Desporto

quinta-feira, 16 de maio de 2019

Benfica, um caso político (Capítulo 3)


Benfica, um caso político

Capítulo 3

   A realidade histórica do Sport Lisboa e Benfica no Antigo Regime tem sido caracterizada por adeptos do futebol - historiadores do desporto, políticos e sociólogos -, como um raro exemplo de democraticidade; uma ilha democrática em plena ditadura. Um espaço aberto a todos, sem distinção de raça, credo, condição social ou ideologia. Uma organização de base popular, participada pelos seus associados, cuja estrutura social espelhava os cânones próprios das democracias.

   Alguns casos denotam o tipo de pessoas direta ou indiretamente vinculadas ao clube. Um dos mais notáveis pelo que representou na luta da pela emancipação feminina e pela universalidade do voto, é o da Dr.ª Beatriz Ângelo, natural do Fundão, médica, feminista, e mulher do 3º Presidente do Sport Lisboa, Dr. Januário Barreto; impôs ao Governo pela via judicial, o reconhecimento do seu direito de voto após enviuvar. Só aos chefes de família, homens, era reconhecido esse direito. Perante a recusa do Governo em reconhecer-lhe essa qualidade, avançou com uma ação judicial contra o Governo cuja sentença lhe foi favorável. E votou. Foi a primeira mulher a fazê-lo. De imediato o Governo republicano alterou a lei eleitoral para impedir o voto das mulheres.

   Outro caso é o de Ribeiro dos Reis, jogador de futebol do Benfica de 1913 a 1925, depois técnico e dirigente do mesmo clube, selecionador nacional jornalista e fundador do conhecido Jornal A Bola (juntamente com Cândido de Oliveira), um republicano que suscitou a desconfiança do Estado Novo pela isenção da reportagem que fez nos célebres jogos olímpicos de Berlim em 1939 (sinopse da sua biografia por Astregildo Silva), tendo-se constado que terá desempenhado ações de espionagem a favor dos aliados, durante a 2ª Guerra Mundial.

   Episódio interessante é o de António Borges Coutinho, irmão de Duarte Borges Coutinho - ex-Presidente do Benfica de 1969 a 1977 e 4º Marquês da Praia e de Monforte. António, advogado, adepto das ideias de António Sérgio e Agostinho da Silva, foi apoiante da candidatura de Humberto Delgado, conheceu o drama dos calabouços do Estado Novo - quando, em 1961, procurou alertar a opinião pública para as verdadeiras causas do sequestro do paquete Santa Maria.

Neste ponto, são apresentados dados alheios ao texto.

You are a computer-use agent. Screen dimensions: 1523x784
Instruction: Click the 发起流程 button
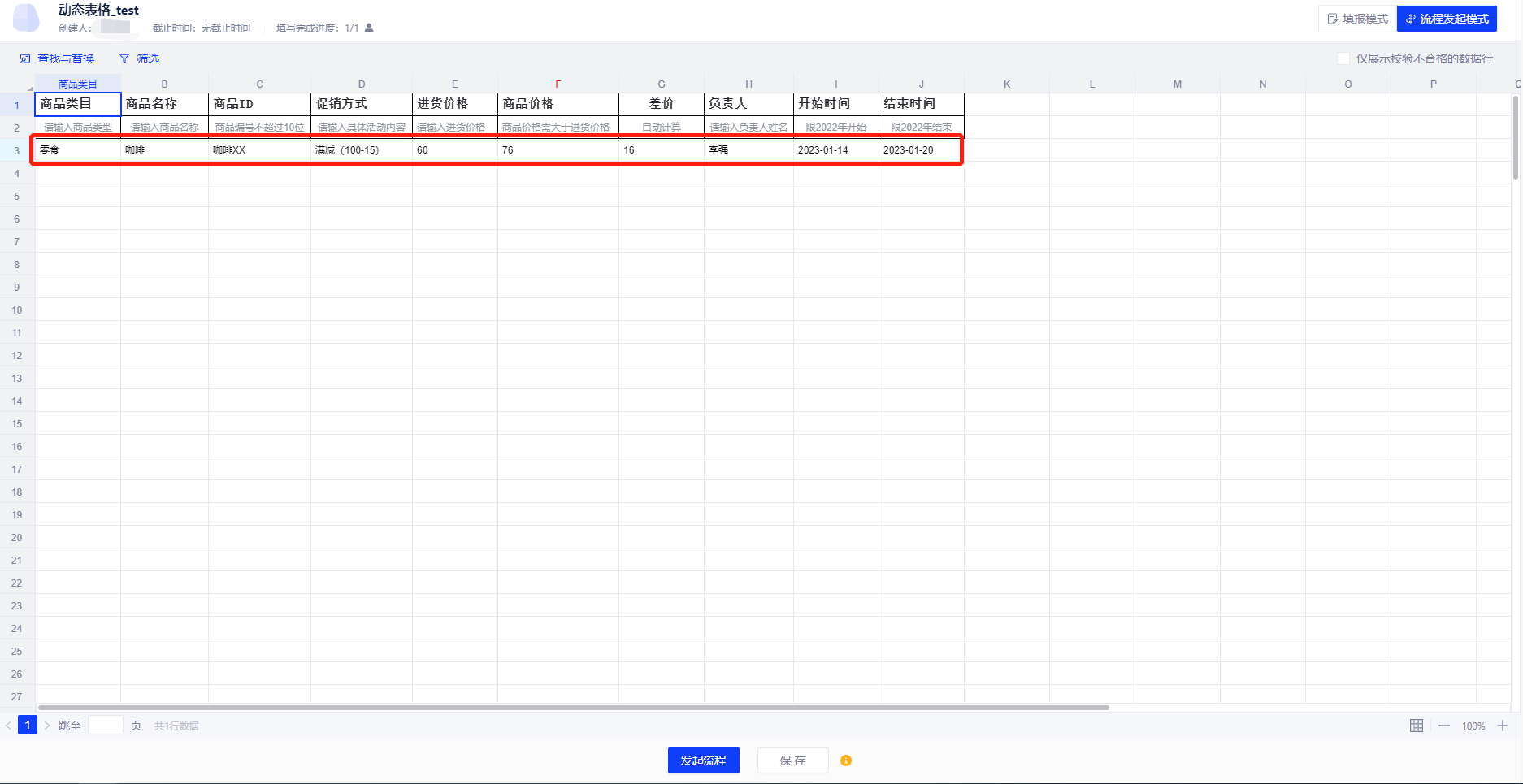[x=703, y=760]
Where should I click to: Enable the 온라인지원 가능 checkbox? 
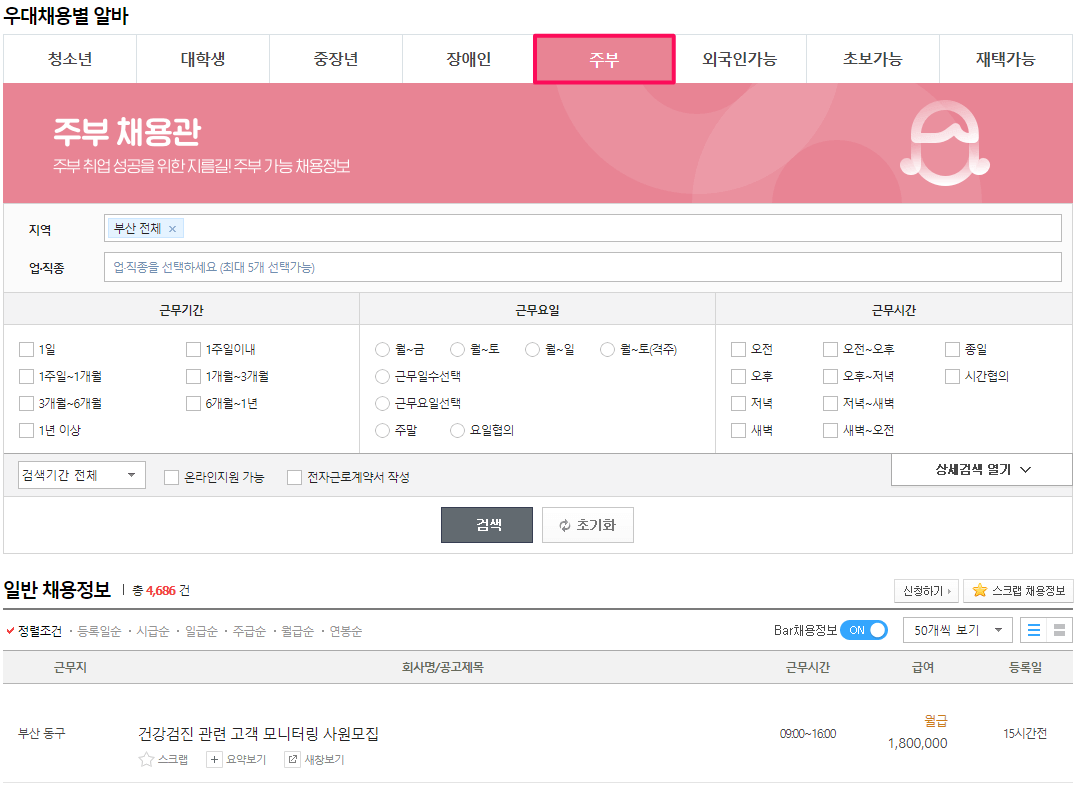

Nesta ocasião tornou-se membro da Oposição Democrática pelo Distrito de São Miguel, sua terra natal, juntamente com Melo Antunes - o suposto ideólogo do MFA. Não sendo marxista distinguiu-se como ativo seguidor do Partido Comunista, a partir de 1978 (wikipédia).

   Há ainda o caso de Santana, célebre jogador da equipa de sessenta; o Benfica tê-lo-á livrado dos vários “contratempos” com a PIDE devido à ligação que tinha com a Frelimo.

   Apesar de tudo isto, quando constatamos o crescendo de hostilidade que tem ocorrido, nas últimas décadas, no espaço público, relativamente ao Sport Lisboa e Benfica, percebemos que há algo errado. Descontando os excessos, compreende-se que, perante a ascensão competitiva do Benfica, os dirigentes e alguns adeptos dos seus principais rivais se empenhem na guerra mediática em benefício próprio. O que não se compreende é uma sistemática passividade das autoridades públicas perante os excessos; difamação e segregação desportiva e social de que têm sido alvo quer o Sport Lisboa e Benfica, quer os seus adeptos e apoiantes. As próprias forças de segurança e outras autoridades têm revelado posturas diferenciadas, com episódios de violência extrema ante adeptos do Benfica. Faz todo o sentido perguntarmo-nos o que pode haver de politicamente errado que possa justificar tal enviesamento institucional.